- Data for the task -

┌──

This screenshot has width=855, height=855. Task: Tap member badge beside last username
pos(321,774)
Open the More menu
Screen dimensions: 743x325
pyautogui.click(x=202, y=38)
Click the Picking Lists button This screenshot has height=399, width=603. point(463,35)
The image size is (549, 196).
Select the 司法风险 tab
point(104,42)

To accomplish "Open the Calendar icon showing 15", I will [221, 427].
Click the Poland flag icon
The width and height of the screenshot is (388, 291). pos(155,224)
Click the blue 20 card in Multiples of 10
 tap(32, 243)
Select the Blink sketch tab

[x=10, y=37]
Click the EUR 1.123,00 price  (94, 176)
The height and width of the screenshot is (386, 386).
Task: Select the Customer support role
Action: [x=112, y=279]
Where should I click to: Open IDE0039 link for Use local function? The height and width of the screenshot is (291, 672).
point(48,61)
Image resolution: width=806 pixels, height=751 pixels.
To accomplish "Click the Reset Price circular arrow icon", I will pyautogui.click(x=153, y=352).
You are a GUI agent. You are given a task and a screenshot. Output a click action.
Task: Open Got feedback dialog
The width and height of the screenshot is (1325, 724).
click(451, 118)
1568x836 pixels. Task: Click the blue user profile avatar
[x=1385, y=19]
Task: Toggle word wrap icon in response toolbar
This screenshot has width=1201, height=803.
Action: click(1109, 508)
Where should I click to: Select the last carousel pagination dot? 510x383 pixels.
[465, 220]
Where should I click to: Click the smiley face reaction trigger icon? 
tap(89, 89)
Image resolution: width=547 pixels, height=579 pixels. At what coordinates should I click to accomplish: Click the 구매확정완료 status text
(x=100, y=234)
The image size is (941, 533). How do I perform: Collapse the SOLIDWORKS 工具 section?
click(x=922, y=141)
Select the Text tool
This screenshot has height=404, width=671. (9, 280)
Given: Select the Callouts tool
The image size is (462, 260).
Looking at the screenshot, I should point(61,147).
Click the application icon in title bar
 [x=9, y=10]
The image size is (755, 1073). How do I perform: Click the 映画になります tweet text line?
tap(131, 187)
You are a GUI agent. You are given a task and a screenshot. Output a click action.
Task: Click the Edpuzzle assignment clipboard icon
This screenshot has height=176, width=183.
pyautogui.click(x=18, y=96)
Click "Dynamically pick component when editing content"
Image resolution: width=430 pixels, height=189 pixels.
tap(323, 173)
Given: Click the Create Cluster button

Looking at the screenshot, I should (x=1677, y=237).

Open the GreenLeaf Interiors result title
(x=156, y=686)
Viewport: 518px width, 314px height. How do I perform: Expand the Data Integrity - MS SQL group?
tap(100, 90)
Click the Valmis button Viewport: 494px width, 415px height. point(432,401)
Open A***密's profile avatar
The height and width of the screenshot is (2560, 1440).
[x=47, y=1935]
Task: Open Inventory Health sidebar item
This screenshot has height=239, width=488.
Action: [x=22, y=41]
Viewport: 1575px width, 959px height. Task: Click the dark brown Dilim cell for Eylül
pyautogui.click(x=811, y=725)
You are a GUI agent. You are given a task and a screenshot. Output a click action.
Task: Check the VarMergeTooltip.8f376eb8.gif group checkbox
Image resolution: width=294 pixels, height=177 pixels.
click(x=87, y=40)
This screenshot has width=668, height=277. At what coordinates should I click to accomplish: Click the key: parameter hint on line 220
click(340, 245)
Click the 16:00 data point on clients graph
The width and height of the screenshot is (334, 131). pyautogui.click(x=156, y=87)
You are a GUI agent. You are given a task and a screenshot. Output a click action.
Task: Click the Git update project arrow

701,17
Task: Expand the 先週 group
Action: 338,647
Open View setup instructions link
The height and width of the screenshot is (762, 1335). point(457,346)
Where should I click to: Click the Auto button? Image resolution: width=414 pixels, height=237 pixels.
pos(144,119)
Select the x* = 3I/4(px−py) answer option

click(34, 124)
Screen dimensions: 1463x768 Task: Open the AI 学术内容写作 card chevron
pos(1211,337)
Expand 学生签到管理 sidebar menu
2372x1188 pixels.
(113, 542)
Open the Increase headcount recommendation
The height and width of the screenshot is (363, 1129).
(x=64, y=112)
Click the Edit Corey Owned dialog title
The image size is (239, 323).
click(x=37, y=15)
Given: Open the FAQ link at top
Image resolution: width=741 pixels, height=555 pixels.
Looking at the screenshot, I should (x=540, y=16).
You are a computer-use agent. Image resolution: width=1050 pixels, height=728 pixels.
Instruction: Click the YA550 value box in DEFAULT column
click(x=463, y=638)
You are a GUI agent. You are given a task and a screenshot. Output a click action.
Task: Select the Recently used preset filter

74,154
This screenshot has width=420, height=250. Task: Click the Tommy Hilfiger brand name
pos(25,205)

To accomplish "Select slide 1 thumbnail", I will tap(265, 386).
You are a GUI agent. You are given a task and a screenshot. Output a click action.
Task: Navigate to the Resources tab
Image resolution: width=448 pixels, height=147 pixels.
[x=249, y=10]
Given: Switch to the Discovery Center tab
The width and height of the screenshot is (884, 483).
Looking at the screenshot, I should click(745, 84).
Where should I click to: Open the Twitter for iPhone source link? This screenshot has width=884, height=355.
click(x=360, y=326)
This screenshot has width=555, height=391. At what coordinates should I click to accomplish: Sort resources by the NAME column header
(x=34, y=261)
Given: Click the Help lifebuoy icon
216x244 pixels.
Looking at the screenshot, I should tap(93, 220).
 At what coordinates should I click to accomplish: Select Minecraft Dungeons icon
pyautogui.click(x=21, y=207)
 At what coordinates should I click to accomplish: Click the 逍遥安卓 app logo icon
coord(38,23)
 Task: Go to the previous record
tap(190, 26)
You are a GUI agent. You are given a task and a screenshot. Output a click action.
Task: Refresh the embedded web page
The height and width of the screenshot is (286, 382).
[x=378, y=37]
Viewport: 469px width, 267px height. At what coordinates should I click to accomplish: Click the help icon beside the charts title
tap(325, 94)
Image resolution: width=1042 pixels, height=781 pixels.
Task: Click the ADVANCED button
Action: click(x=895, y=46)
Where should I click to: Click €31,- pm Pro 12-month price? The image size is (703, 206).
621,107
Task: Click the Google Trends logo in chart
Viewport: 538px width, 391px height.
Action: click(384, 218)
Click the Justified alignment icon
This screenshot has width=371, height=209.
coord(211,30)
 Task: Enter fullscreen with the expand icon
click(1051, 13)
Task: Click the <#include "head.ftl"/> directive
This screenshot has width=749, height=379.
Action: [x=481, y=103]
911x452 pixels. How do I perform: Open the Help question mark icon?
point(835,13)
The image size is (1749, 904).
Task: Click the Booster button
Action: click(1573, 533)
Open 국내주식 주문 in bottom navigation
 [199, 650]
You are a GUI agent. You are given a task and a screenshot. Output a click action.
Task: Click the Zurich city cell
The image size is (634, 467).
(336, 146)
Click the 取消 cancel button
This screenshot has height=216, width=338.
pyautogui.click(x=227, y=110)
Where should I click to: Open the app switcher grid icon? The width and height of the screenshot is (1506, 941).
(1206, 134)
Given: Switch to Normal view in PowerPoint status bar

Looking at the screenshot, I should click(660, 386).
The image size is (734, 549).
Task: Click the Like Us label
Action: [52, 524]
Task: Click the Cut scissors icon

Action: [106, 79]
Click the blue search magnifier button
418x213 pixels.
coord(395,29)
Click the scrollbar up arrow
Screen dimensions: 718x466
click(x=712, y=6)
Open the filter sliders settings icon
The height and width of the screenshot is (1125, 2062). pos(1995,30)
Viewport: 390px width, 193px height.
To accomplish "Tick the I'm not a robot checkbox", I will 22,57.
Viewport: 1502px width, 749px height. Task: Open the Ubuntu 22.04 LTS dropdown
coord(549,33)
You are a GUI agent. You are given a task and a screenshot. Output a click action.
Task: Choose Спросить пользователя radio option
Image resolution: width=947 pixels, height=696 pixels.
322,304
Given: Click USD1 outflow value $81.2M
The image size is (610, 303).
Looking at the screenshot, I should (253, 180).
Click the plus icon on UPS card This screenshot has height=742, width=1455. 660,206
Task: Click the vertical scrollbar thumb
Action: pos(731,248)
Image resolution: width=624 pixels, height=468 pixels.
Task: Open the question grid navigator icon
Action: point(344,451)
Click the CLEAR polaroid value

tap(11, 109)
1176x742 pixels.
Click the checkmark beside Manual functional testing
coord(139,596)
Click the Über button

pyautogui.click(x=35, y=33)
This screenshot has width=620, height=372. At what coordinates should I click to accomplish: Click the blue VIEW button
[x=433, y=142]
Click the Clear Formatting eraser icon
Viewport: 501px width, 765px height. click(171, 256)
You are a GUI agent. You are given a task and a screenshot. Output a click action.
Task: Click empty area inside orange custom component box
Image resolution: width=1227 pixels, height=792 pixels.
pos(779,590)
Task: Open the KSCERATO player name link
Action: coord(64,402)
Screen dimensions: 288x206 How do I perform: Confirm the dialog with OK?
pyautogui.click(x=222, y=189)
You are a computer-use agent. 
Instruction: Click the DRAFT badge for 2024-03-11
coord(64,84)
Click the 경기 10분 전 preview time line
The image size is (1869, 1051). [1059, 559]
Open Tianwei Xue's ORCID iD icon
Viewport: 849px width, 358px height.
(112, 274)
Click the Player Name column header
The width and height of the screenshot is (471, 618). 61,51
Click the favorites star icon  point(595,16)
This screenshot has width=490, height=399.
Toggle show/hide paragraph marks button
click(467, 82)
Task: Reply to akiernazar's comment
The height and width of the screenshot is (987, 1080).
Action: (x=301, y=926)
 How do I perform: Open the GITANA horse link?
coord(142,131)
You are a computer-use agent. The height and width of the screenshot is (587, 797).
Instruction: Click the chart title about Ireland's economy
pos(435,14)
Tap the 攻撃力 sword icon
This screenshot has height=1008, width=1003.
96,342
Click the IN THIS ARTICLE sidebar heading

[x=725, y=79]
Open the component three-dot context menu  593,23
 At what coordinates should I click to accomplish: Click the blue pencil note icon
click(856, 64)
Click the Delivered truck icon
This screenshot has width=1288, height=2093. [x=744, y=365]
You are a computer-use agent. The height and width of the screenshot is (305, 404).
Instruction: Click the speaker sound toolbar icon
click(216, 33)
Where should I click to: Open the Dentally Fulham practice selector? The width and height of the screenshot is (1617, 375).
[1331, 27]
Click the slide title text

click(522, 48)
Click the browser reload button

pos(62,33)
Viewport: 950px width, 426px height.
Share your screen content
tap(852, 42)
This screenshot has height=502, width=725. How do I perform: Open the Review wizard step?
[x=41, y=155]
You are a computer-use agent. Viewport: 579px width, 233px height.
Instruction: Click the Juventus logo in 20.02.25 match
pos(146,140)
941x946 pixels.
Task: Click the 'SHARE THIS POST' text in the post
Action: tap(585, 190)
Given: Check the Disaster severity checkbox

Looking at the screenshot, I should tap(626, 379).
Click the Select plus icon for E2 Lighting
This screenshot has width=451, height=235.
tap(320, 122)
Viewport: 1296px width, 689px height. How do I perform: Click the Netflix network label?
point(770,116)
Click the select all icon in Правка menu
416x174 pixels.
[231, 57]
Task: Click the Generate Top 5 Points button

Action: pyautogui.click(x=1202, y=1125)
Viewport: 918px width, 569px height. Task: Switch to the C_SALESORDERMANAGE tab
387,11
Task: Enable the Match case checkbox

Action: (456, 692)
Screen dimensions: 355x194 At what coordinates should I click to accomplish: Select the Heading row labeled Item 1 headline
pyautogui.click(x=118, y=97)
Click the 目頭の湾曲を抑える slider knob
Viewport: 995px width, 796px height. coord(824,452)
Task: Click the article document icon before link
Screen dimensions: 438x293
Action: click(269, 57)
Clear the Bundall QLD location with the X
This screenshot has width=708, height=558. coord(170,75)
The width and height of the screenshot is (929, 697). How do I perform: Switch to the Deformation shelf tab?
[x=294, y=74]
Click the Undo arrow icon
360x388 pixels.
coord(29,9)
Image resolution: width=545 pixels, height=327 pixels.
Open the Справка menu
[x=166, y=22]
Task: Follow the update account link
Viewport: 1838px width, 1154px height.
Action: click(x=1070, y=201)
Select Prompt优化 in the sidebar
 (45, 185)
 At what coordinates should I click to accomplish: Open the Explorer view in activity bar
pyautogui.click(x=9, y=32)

└──

- Aim -
Which records begin with the line containing "Viewport: 518px width, 314px" and end with the line containing "Action: [x=22, y=41]"? Repeat that whole section line for line, with both end lines included.

- Correct answer -
Viewport: 518px width, 314px height. How do I perform: Expand the Data Integrity - MS SQL group?
tap(100, 90)
Click the Valmis button Viewport: 494px width, 415px height. point(432,401)
Open A***密's profile avatar
The height and width of the screenshot is (2560, 1440).
[x=47, y=1935]
Task: Open Inventory Health sidebar item
This screenshot has height=239, width=488.
Action: [x=22, y=41]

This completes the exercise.